_Problem details_
List every organization or institution named in the reader letters about creation and evolutionism below.

** Passage for review follows **

Good article on the proper distinctions between Creation and EvolutionISM. I introduced this
idea at a message I gave in April of this year, on the topic of "Evolutionism" and introduced this distinction to the audience. I emphasized that the word "Creation" is a concrete noun and a word with the "-ism" suffix becomes a diminutive form representing an ideology or philosophy. Therefore since Creation is a fact and not a "ideology" per se; the correct attachment of "-ism" is to the word evolution, i.e. evolutionism, since it truly is a ideology or philosophy.
I came to realize this, after getting and reading T. Berra's book, Evolution and the Myth of
Creationism. Where this title shows that the evolutionist' see this distinction themselves.
I think you are promoting an important point; keep up the good work.
Greetings. Excellent article regarding titles on your website.
Ever since coming on board ICR over 5 years ago I have been using the above
phrase ("Creation science vs evolutionism"). Furthermore, when I give the rare seminar
presentation, I urge the audience to get in the habit of using these
descriptive terms. If we believe creation to be more scientifically valid
that evolutionism, then let's say so as we present the two worldviews:
'evolutionism and creation science'.
Three years ago I had a debate with 2 evolutionists at an Iowa radio
station. One was a PhD with the Iowa Academy of Sciences (he even knew my
late graduate school advisor, Gerald D. Schmidt of Colorado). The other was
a mean-spirited and vitriolic high school biology teacher. When it came time
for me to speak I used the above phrases repeatedly as I presented the
scientific case for creation. When it was the teacher's turn to speak he was
livid and snarled that it most certainly wasn't "evolutionism."
Two quick examples: years ago D.E. Rosen & R.T. Schuh (both of the American
Museum of N.History) writing in Systematic Zoology, used "evolutionism" a
number of times in their article. So does Peter J. Bowler (Reader in the
history of science at Queen's University) in his classic book on Darwinism,
'Evolution: The History of an Idea'.
I Quite agree although I would not want to be obsessive about semantics
yet symbols and image are the big battlefield. Thank you for your
recommendation I think we would do well to follow it in the future.
Thank you, many members of Christians in Science, being working scientists, would accept evolution as a theory, as the evidence seems to indicate that this was how God created the biological world, but do not accept evolutionism as a world view. (Evolutionism being a world view that believes that all can be explained by this theory.) In the same way science is a subject to be studied but scientism is a world view which claims that the scientific explanation is all there is to life. It is possible to study science without accepting scientism, to study evolution without accepting evolutionism and to rejoice in God's creation without being a creationist.

** End of Passage for review **
** Dataset content follows **

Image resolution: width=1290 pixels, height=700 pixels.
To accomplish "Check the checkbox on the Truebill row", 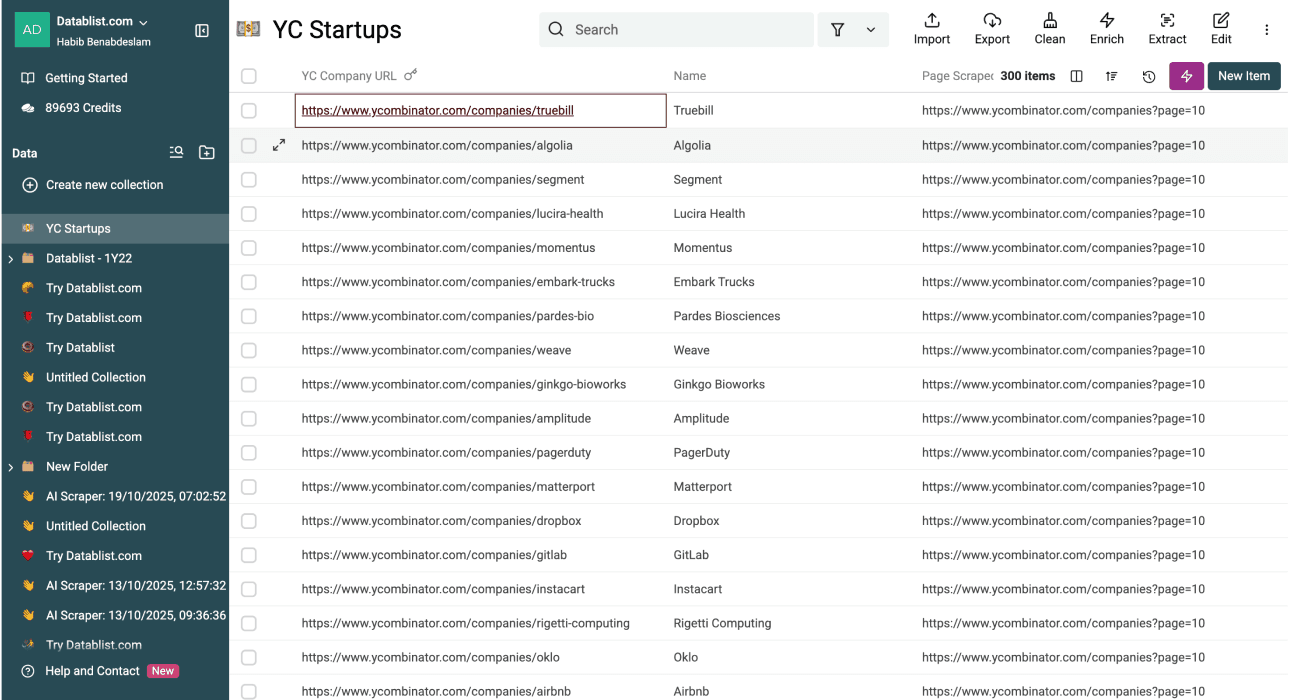I will [248, 110].
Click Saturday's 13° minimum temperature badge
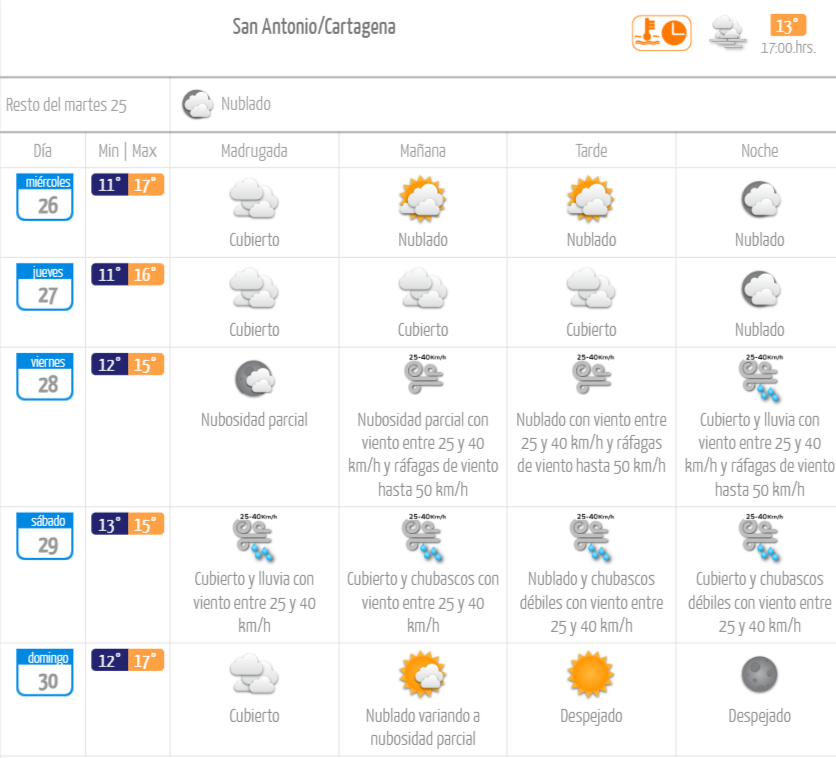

** End of Dataset content **

_Written response_
- ICR
- Iowa Academy of Sciences
- American Museum of N.History
- Queen's University
- Christians in Science